■ **Reading text**:
%%

Bob is all sunshine and roses in this playoff coverage. TV locally may not be getting on it enough but at least the star has done a good job with this series.
The last time the Indiana Pacers were in the playoffs, and that would be the 2005-06 season for you amnesiacs, the team and its scandal-weary fans were eager for the season to end. Nobody liked that team, and nobody on that team liked one another. After a Game 6 home loss to the New Jersey Nets, we were all ready to pack up and go on vacation.
"I think the culture has to change," former point guard Anthony Johnson said that night.
This time, we're not ready for it to end. This time, the Pacers have a team worth supporting and celebrating, a team growing by the day. This time, we don't want to see them run out of time, not when things are just starting to get interesting.
Conventional wisdom says the Chicago Bulls end this series tonight, but I've been employing conventional wisdom throughout this matchup, and it hasn't worked for me yet. My pre-series prediction was Bulls in five, but this isn't the kind of Bulls-in-five any of us expected.
In other words, it wouldn't shock me to see this series return to Conseco Fieldhouse for a Game 6.
If it ends tonight, though, I'm going to miss a bunch of things:
I'm going to miss the yapping we've been hearing from Chicago.
During and after Game 4, former Bulls Scottie Pippen and Stacey King called for their Bulls to retaliate against the Pacers for the hard fouls they've committed. "It's an eye for an eye," Pippen said.
And some of the Chicago media has walked in lockstep. One Tribune columnist wrote that Jeff Foster, who has knocked down several Bulls, graduated *** laude from "the University of Stupid." Another radio-station blogger called Foster "a hoodlum" and characterized Tyler Hansbrough as a "flailing weirdo."
Seriously, compared to the old Pistons, or the Lakers versus the Celtics during the 1980s, Pacers-Bulls is a game of checkers.
I'm going to miss interim coach Frank Vogel's news conferences.
He hasn't just been a star on the court, he has been a star off it as well. He has been equal parts Norman Vincent Peale and The Rock, pumping up his team with happy talk and daily affirmations.
He said this after Game 4:
"This is the scrappiest team I've ever seen. Not just the scrappiest team I've ever worked with or been around, but the scrappiest team ever."

%%

■ **Your tasks**:
(A) Answer these questions from the Pacers-Bulls column, marking each answer (i), (ii), (iii) on its own line:
(i) Which team beat the Pacers in Game 6 at home during the 2005-06 playoffs?
(ii) What was the writer's pre-series prediction?
(iii) Which two former Bulls called for retaliation against the Pacers?
(B) Repeat word for word the part of the Pacers-Bulls column that opens with the words containing "During and after" and closes with "Vogel's news conferences.".
The items that come after this column are not needed.

■ **Information supplied**:
%%

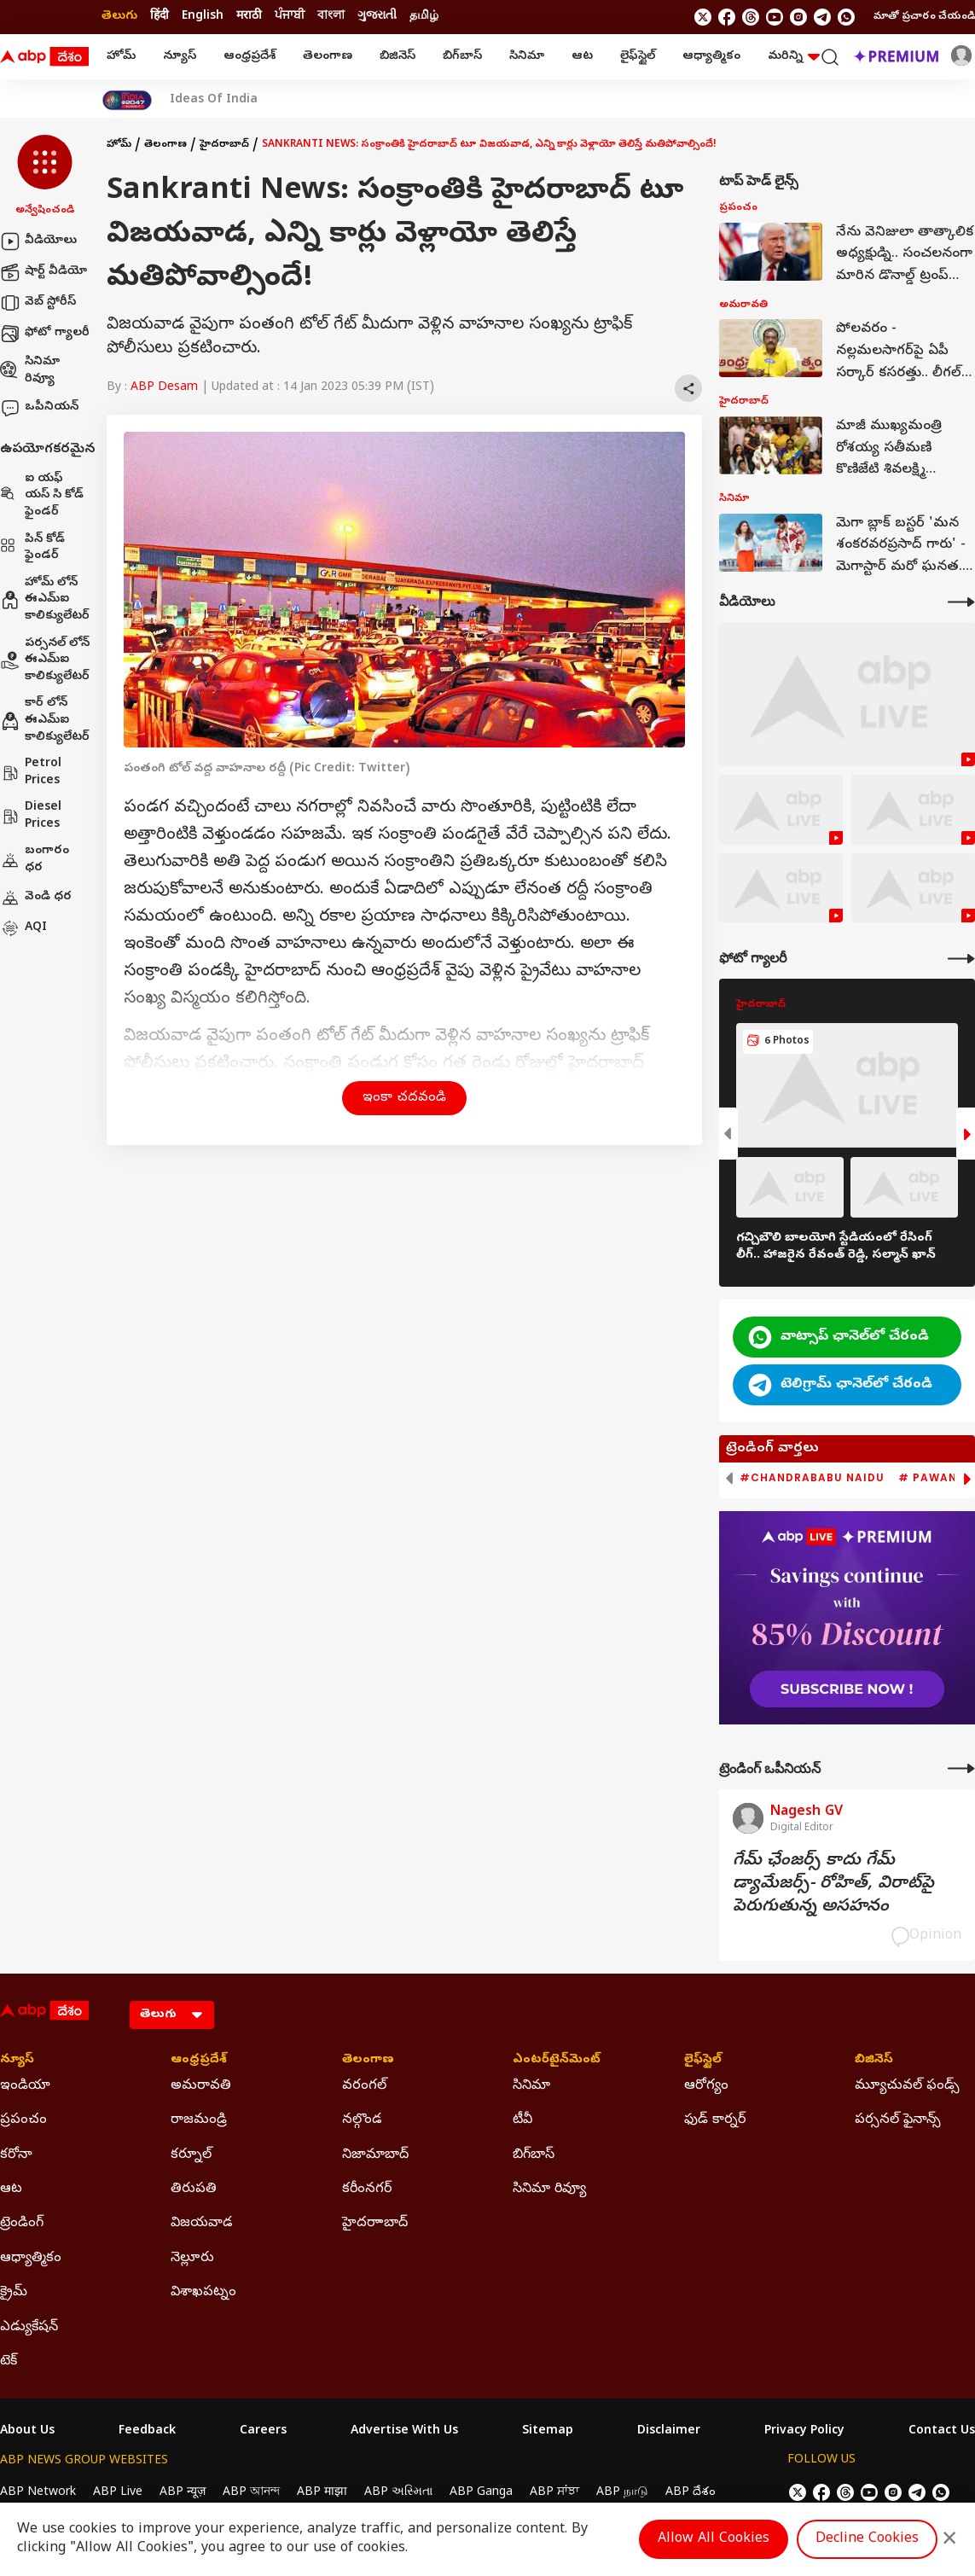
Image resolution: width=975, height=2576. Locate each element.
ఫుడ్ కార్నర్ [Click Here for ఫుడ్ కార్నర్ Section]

%%
%%

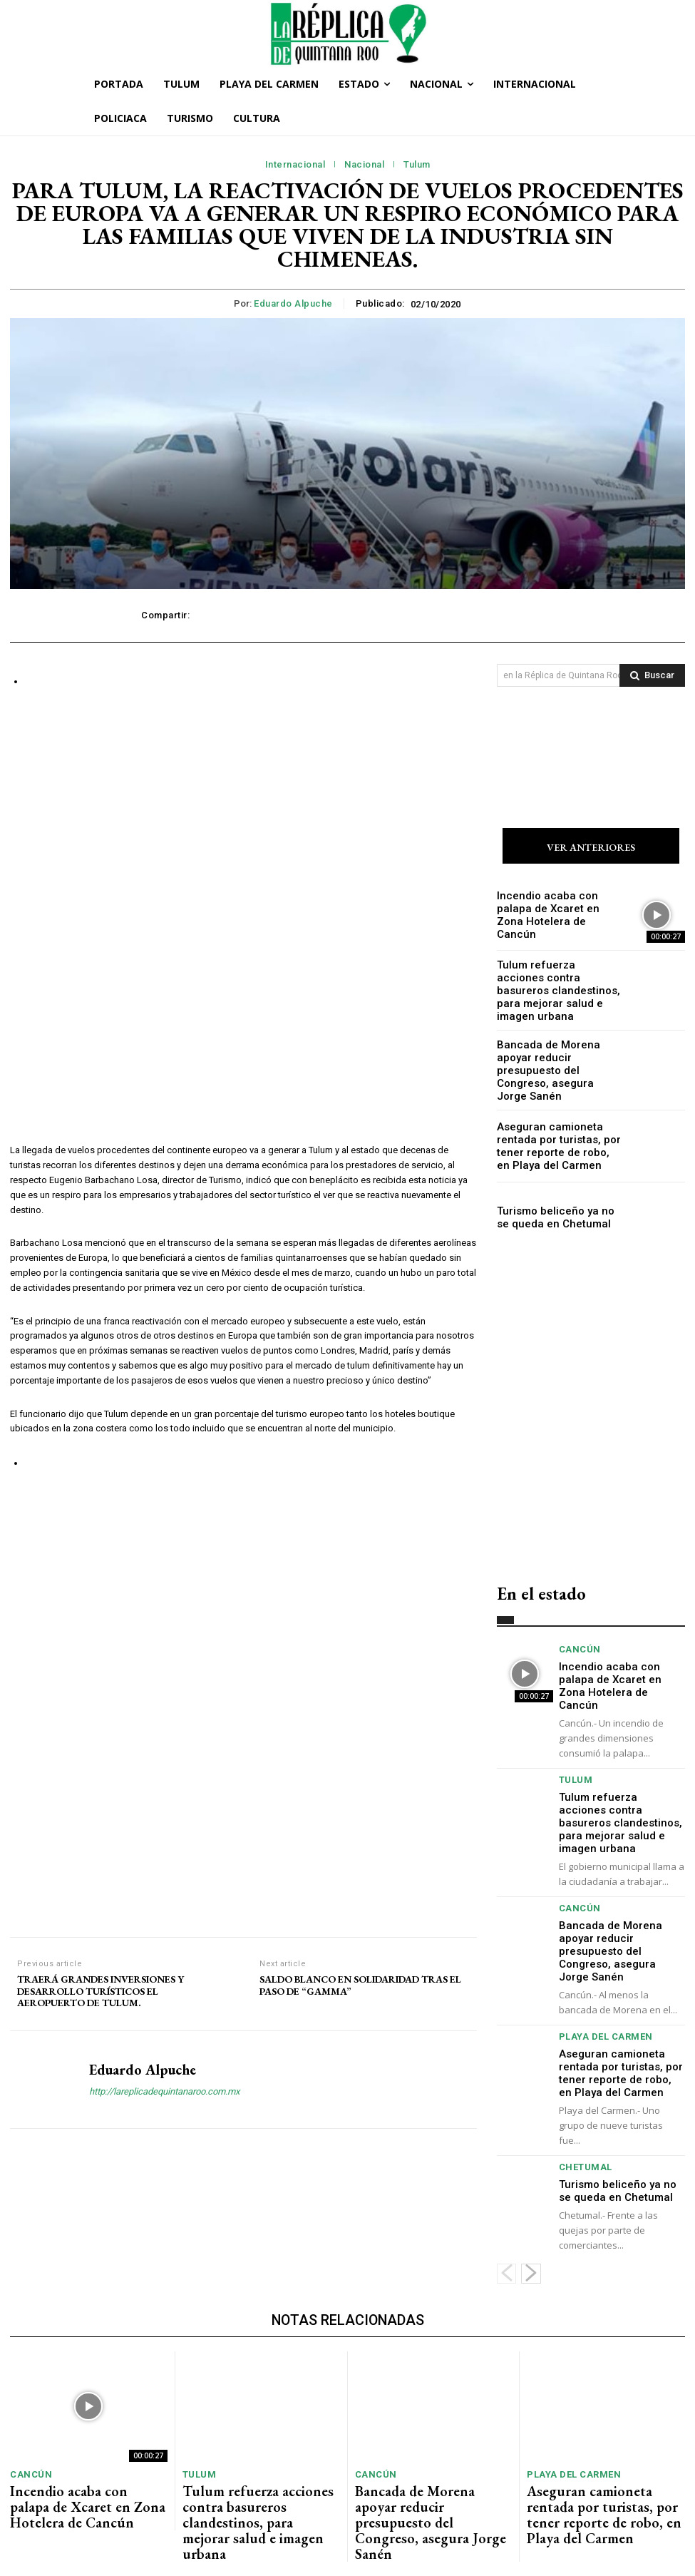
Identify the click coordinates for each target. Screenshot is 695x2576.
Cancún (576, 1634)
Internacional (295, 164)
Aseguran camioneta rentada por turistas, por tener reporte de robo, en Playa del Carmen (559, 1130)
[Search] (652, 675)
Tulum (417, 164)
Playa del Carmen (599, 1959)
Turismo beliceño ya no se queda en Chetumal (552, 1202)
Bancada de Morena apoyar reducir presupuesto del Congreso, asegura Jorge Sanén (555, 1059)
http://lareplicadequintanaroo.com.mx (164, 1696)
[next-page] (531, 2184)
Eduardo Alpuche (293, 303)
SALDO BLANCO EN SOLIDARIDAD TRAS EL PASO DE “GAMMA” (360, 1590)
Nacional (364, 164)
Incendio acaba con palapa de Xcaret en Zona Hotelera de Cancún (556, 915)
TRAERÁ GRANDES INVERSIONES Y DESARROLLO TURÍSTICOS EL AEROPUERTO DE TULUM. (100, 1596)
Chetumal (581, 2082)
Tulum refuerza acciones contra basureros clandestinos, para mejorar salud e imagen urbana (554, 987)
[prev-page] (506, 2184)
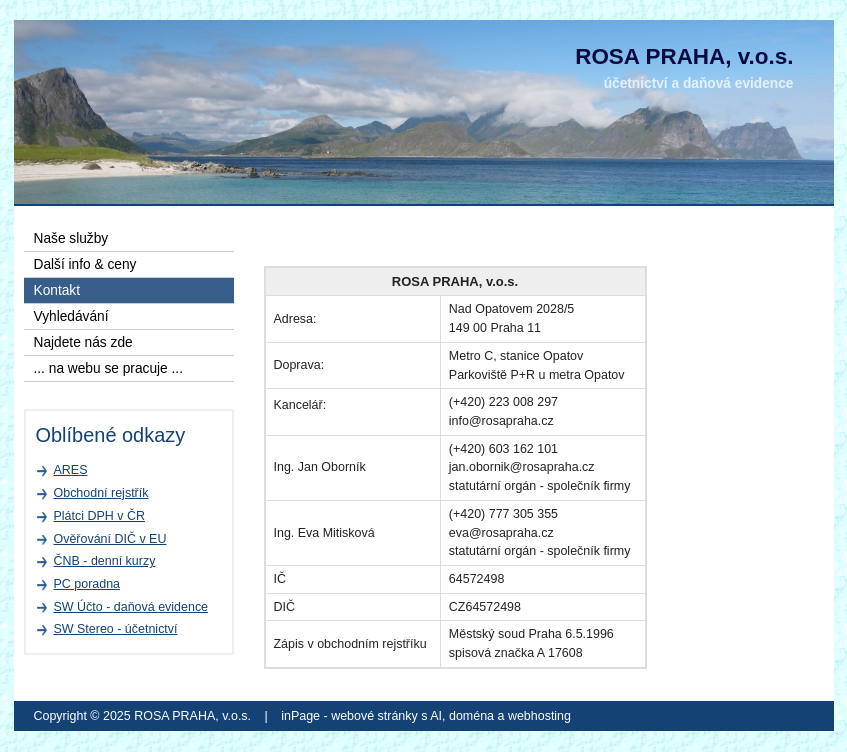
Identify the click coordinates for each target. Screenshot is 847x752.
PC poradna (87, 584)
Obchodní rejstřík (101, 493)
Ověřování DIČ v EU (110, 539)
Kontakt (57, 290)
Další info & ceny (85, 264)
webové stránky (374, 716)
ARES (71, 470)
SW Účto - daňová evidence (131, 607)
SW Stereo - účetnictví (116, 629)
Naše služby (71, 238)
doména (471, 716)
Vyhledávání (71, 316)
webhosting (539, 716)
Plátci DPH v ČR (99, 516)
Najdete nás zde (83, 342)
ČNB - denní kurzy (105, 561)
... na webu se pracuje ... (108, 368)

%%
%%

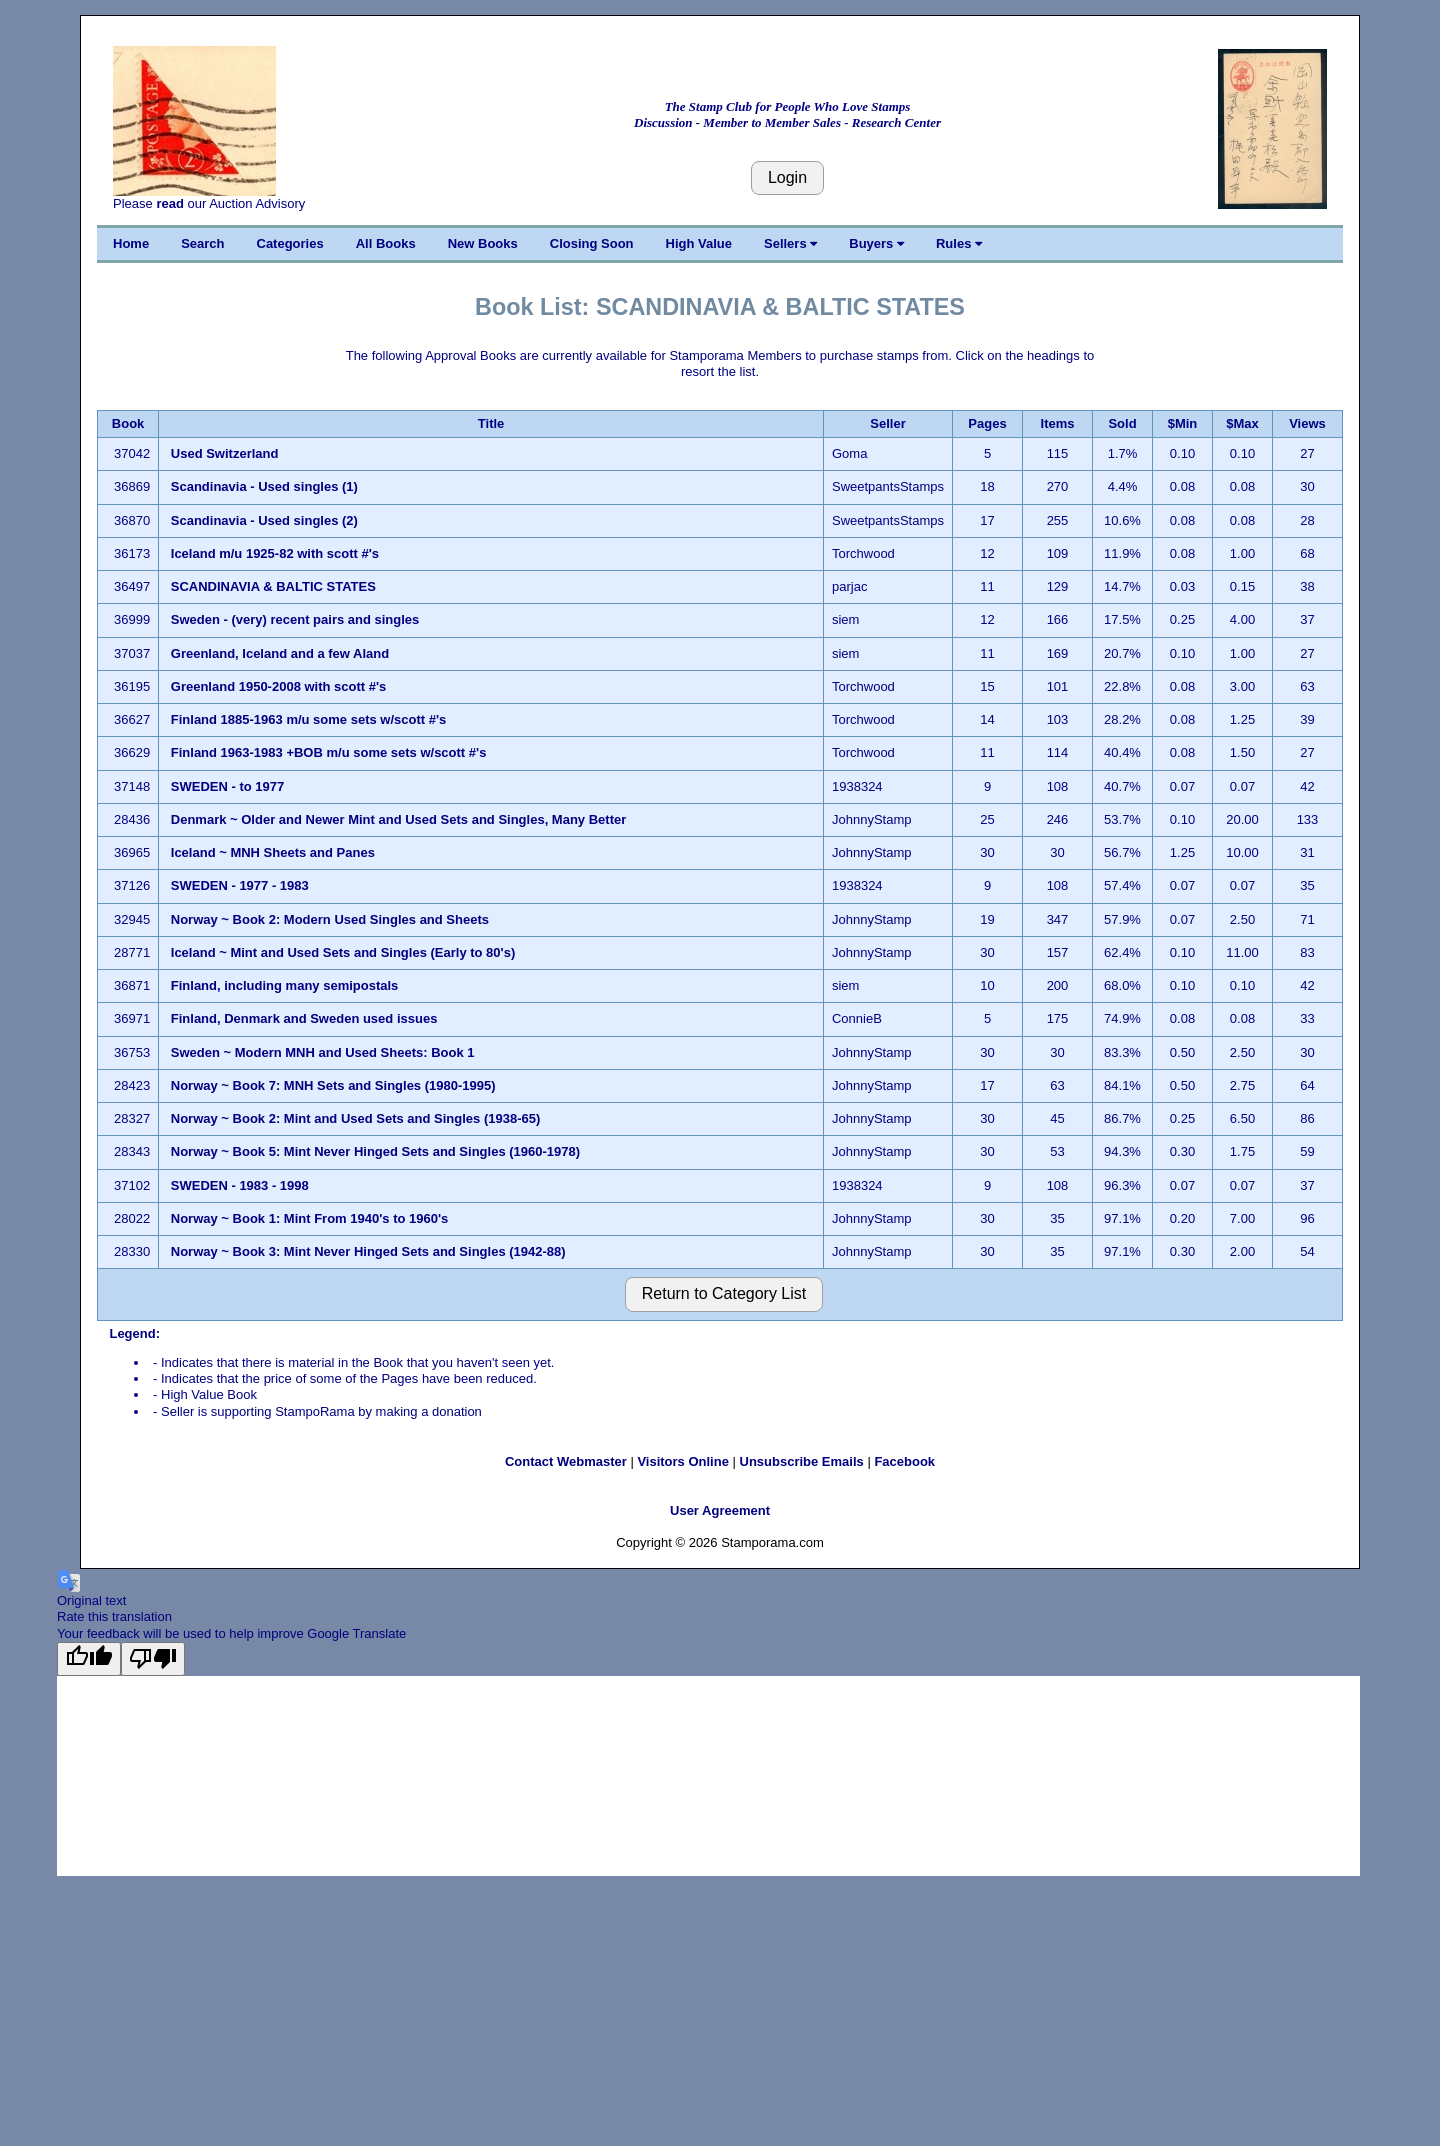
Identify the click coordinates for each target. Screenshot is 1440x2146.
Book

%%

■ **Outputs in order**:
(A)
(i) The New Jersey Nets
(ii) Bulls in five
(iii) Scottie Pippen and Stacey King

(B)
During and after Game 4, former Bulls Scottie Pippen and Stacey King called for their Bulls to retaliate against the Pacers for the hard fouls they've committed. "It's an eye for an eye," Pippen said.
And some of the Chicago media has walked in lockstep. One Tribune columnist wrote that Jeff Foster, who has knocked down several Bulls, graduated *** laude from "the University of Stupid." Another radio-station blogger called Foster "a hoodlum" and characterized Tyler Hansbrough as a "flailing weirdo."
Seriously, compared to the old Pistons, or the Lakers versus the Celtics during the 1980s, Pacers-Bulls is a game of checkers.
I'm going to miss interim coach Frank Vogel's news conferences.